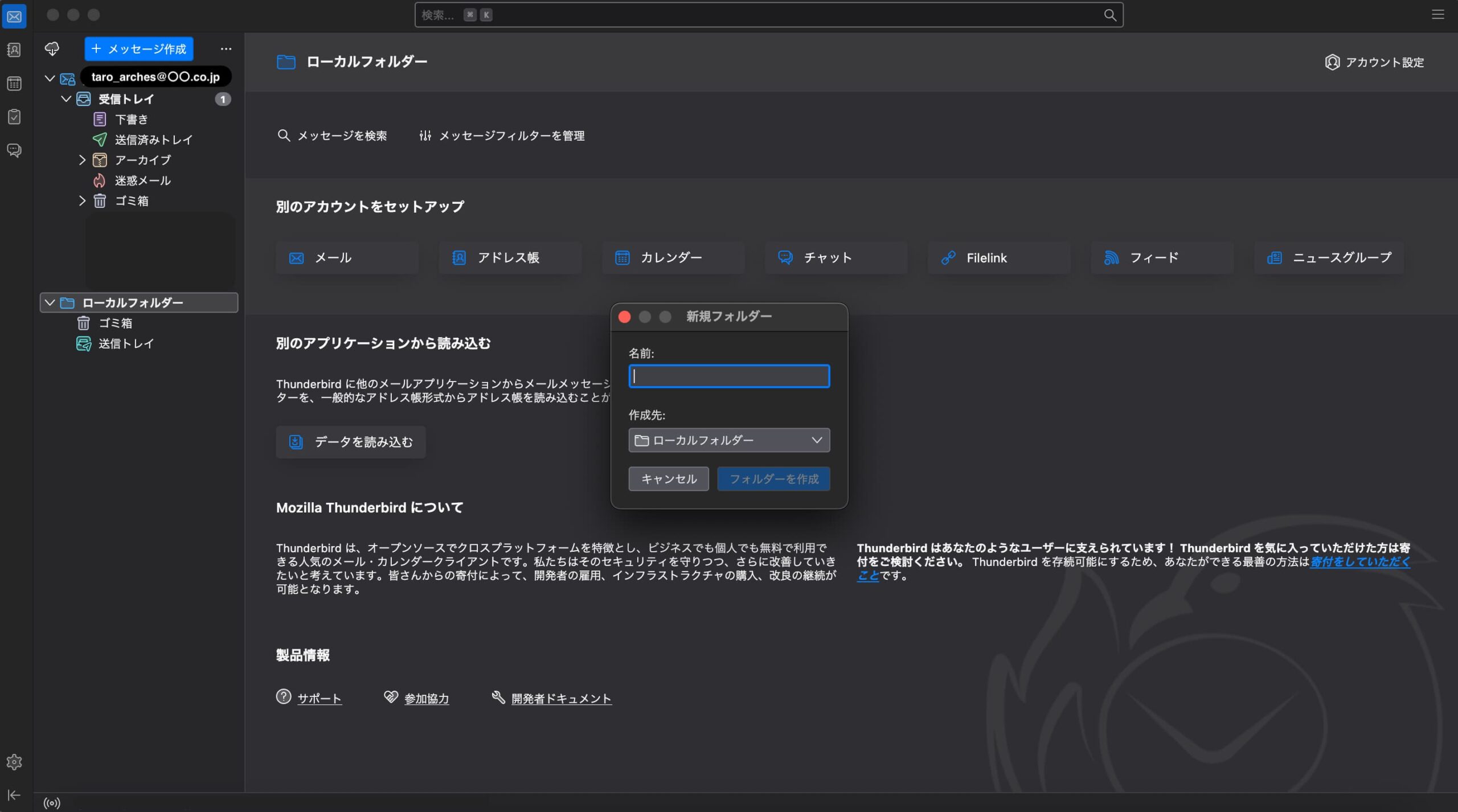Screen dimensions: 1458x812
Task: Click the get messages cloud icon
Action: point(52,49)
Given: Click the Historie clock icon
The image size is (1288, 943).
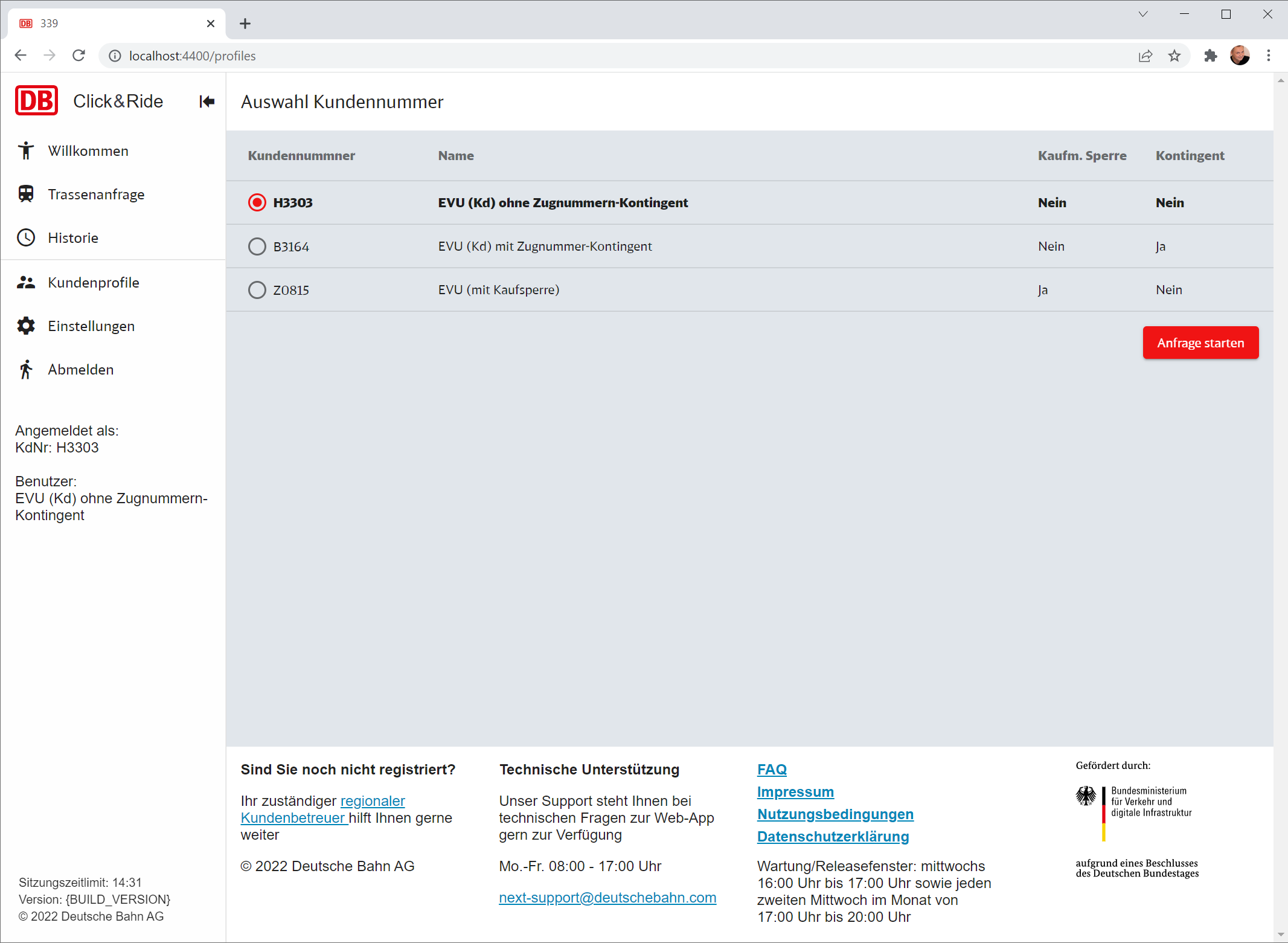Looking at the screenshot, I should [26, 237].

• [Exercise details]
Starting at the line that holds "Given: Click the Historie clock icon", copy each line exactly through the end of the listing, both ends included. Leave the pictures out.

• [Answer to the problem]
Given: Click the Historie clock icon
The image size is (1288, 943).
Looking at the screenshot, I should [26, 237].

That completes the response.